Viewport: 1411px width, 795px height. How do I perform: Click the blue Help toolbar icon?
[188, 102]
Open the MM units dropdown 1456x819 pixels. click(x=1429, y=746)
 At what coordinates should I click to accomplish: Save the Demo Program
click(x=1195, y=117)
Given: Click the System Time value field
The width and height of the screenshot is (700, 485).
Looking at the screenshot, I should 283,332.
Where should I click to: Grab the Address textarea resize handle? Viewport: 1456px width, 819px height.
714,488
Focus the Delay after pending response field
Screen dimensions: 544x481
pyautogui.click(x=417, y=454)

━━━━━━━━━━━━━━━━━━━━

TASK INSTRUCTIONS - Reproduce all of the material above verbatim, preserving every line in its original order.

OUTPUT FOR THIS TASK -
Viewport: 1411px width, 795px height. How do I perform: Click the blue Help toolbar icon?
[188, 102]
Open the MM units dropdown 1456x819 pixels. click(x=1429, y=746)
 At what coordinates should I click to accomplish: Save the Demo Program
click(x=1195, y=117)
Given: Click the System Time value field
The width and height of the screenshot is (700, 485).
Looking at the screenshot, I should 283,332.
Where should I click to: Grab the Address textarea resize handle? Viewport: 1456px width, 819px height.
714,488
Focus the Delay after pending response field
Screen dimensions: 544x481
pyautogui.click(x=417, y=454)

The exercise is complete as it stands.